Vago en el liderazgo, peligroso en el ataque

JERUSALEN.- Hamas, el principal grupo palestino islámico que protagoniza atentados suicidas y otros ataques contra blancos israelíes, tiene una estructura de liderazgo que sigue siendo vaga para el público en general. Su ala militar trabaja en secreto, mientras que sus servicios sociales atraen apoyo popular en ausencia del suministro efectivo de servicios similares por parte de la Autoridad Palestina.

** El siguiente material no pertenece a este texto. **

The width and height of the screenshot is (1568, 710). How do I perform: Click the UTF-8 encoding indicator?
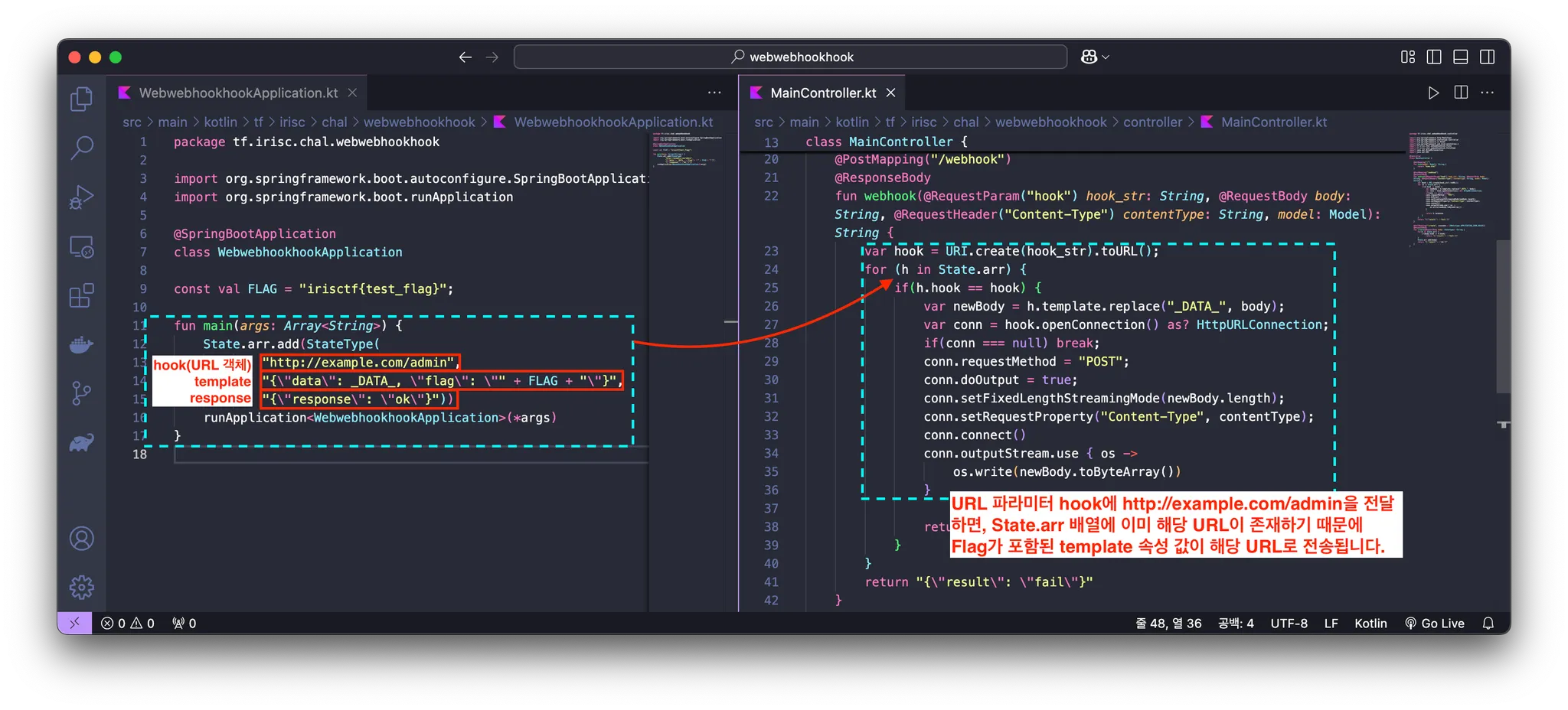click(x=1289, y=623)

El jeque Ahmed Yassin, el fundador y líder espiritual del grupo, era evidentemente el personaje más importante hasta que fue asesinado la semana pasada en un ataque con cohetes lanzado desde un helicóptero israelí.

Tras su muerte, el doctor Abdel Azis Rantisi, defensor de la lucha sin compromisos con Israel, ha sido designado líder del grupo en la Franja de Gaza, su principal bastión. No habrá nuevo líder espiritual, y Khaled Mashaal, basado en Siria, sigue siendo jefe de la oficina política de Hamas, el principal órgano de toma de decisiones. Se espera que Rantisi encabece las operaciones tanto en Cisjordania como en Gaza.

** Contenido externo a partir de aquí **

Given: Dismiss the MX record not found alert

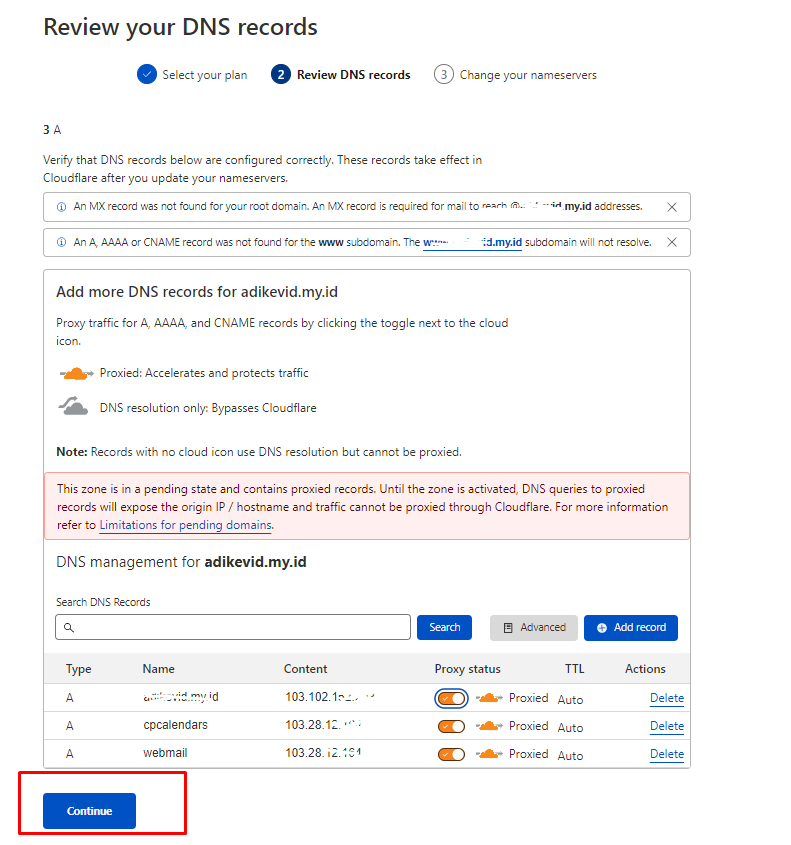Looking at the screenshot, I should point(672,207).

Hamas es considerado mucho más disciplinado, organizado y peligroso para los israelíes que las otras dos facciones palestinas que llevan a cabo ataques, la Jihad Islámica y las Brigadas de Mártires Al Aksa. Jihad Islámica, como Hamas, tiene una base religiosa; el grupo de las brigadas está vinculado a la más seglar Fatah, la base política de Yasser Arafat. Recientemente, las tres facciones parecen haber cooperado en algunos ataques.

Hamas atrae su apoyo de entre los pobres y los religiosos, y la vasta mayoría de los residentes de Gaza caen en estas categorías. En Gaza, Hamas ha estado ganando terreno ante Fatah, aunque los sondeos muestran que Fatah sigue teniendo más simpatizantes ahí. La gran red de programas sociales y de beneficencia de Hamas ha sido una clave para ganar simpatizantes en tres años de combates, durante los cuales la economía palestina ha colapsado.

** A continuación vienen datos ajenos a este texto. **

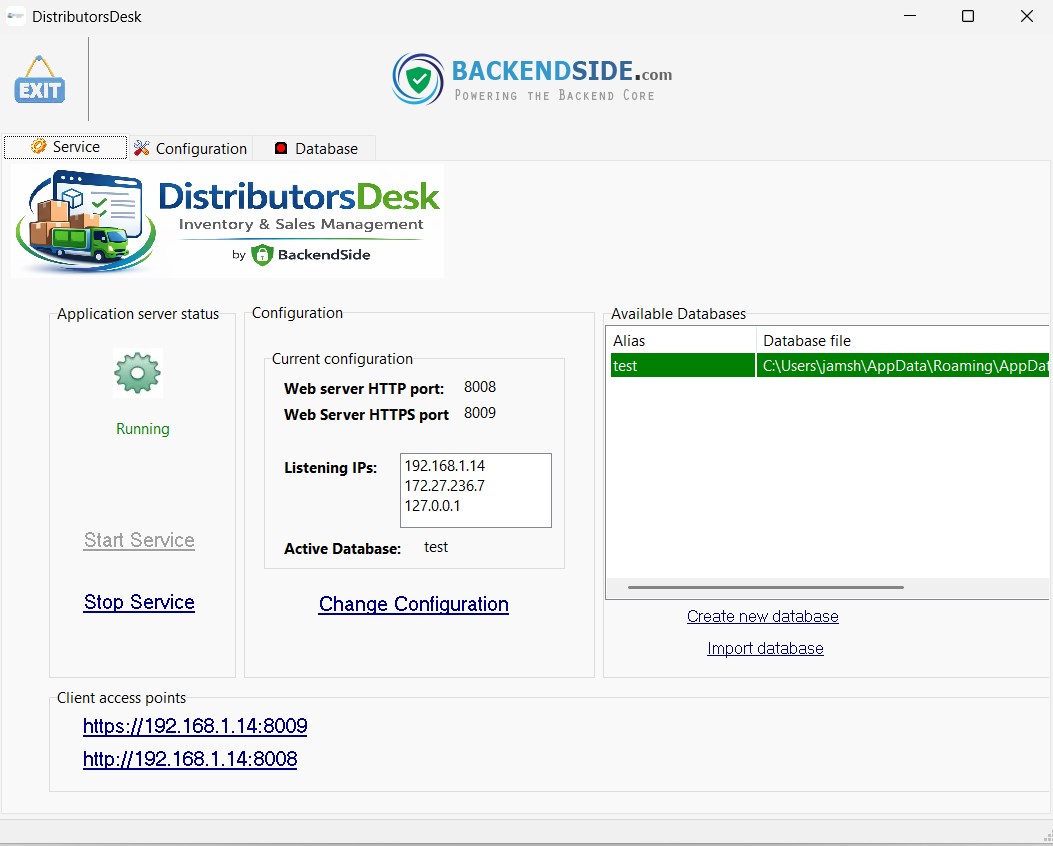Screen dimensions: 1053x846
Task: Click the Create new database link
Action: [x=762, y=616]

Hamas ha estado detrás de casi la mitad de los más de 100 atentados suicidas llevados a cabo por palestinos desde que empezaron los combates en septiembre del 2000. Todos los atacantes excepto dos empezaron sus misiones desde Cisjordania. En Gaza, Hamas ha estado detrás de disparos regulares de cohetes y morteros dirigidos a asentamientos judíos y contra comunidades israelíes al otro lado de la frontera.

Hamas opera con fondos ofrecidos por donadores privados en Arabia Saudita y otras partes en el Golfo, por otros países musulmanes y recaudados dentro de Estados Unidos y Europa, que han tratado de cancelar la recaudación de fondos.